Book Review : Poor Miss Finch by Wilkie Collins (Oxford World Classics 2008)

On the surface, this sounds rather unpromising.

Lucilla Finch has been blind since an early age. When shy young bachelor Oscar Dubourg moves into her neighbourhood, she quickly falls in love.Oscar has a brash identical twin brother, Nugent, who likes Lucilla but the feeling is not reciprocated.Oscar is hit on the head causing debilitating epilepsy, but this is cured by using nitrate of silver - the only problem is that it turns his skin blue, and Lucilla, despite being blind, has a dislike of dark colours. All of which would not have been a problem if it wasn't for Nugent introducing her to the oculist Herr Grosse, who believes he can cure Lucilla of her loss of sight. Nugent spots the opportunity to supplant his brother in Lucilla's affections.

Following hard on the heels of his detective story The Moonstone and the legal drama Man and Wife, Wilkie Collins confounds his admirers by once again switching styles to a domestic drama, albeit one with a mystery to resolve and replete with  Sensational elements.

It is interesting to compare this novel and its lead character to his early work Hide and Seek, which features Mary, a deaf and dumb girl. Mary is impossibly idealised, incapable of any wrong, and a passive recipient of the affections of others. Lucilla Finch is a much better realised character - whilst pretty and affectionate, she is also headstrong and the possessor of a fine temper which predispose her against listening to advice. In addition to driving the plot, this makes  her a much more believable and engaging character.

In fact, all the main characters are well-drawn. Oscar Dubourg superficially is weak and vacillating, but he is loyal and has an inner strength. Nugent's brash overconfidence alerts the reader at outset, but he also wavers between selfishness and remorse so that one is never sure whether he would carry through any action to trick his brother. Mme Pratolungo, the narrator, has an engaging, conversational tone and a fiery continental temper as well as unreliable republican sympathies.

Herr Grosse is an eccentric German who has made his reputation in the United States, and is introduced by Nugent, so one instinctively mistrusts his dirty appearance, his snufftaking and tobacco-smoke and his murdering of the English Language. However, appearances can be deceptive. On the other hand, the bumptious, arrogant and self-important Reverend Finch is the recipient of all the animus that Collins can summon up against clerical hypocrisy.

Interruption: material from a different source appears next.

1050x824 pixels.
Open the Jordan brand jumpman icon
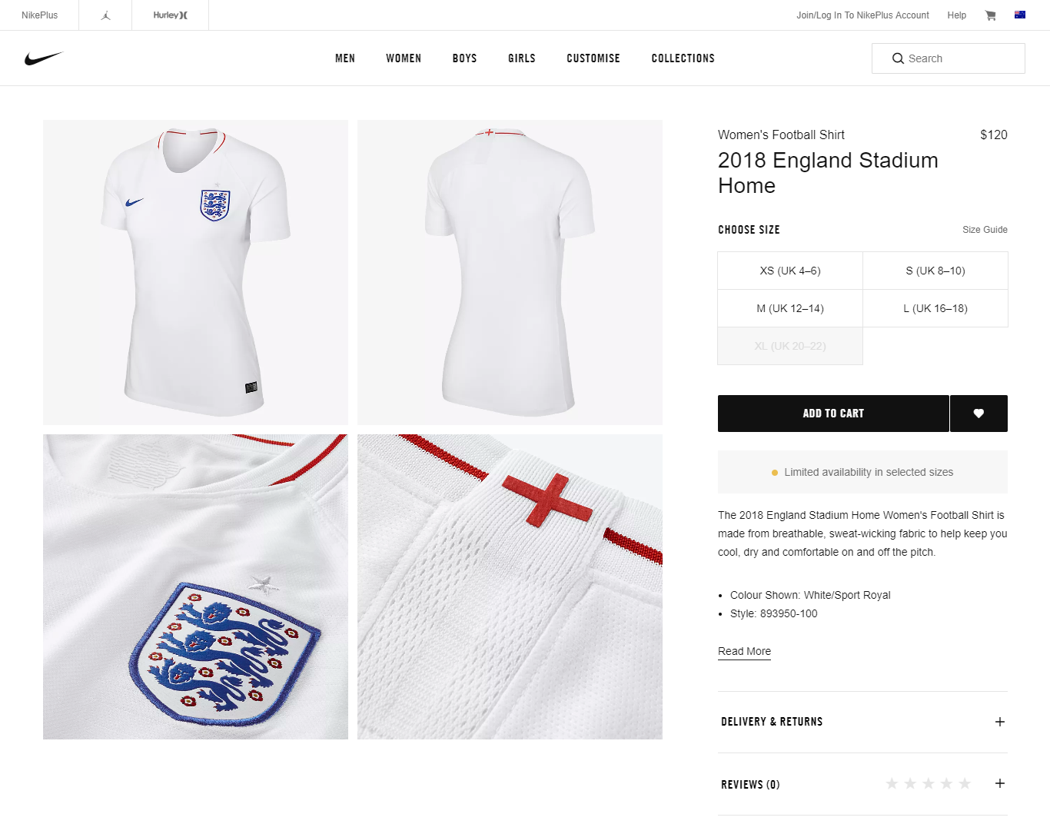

In his previous work Collins devoted his energies towards investigating the weaknesses in marital law across the United Kingdom. No such elevated subject drove him to write this novel, but he still did not stint on his research - he carefully studied cases of blind people who regained their sight and the subsequent physical and psychological impact upon them. He also looked at the effects of Nitrate of Silver on the skin of epileptics. Through careful study and explication, Collins made a basic plotline which sounded superficially ridiculous believable and engaging. This is not a great work of literature, but it is a very readable and enjoyable novel.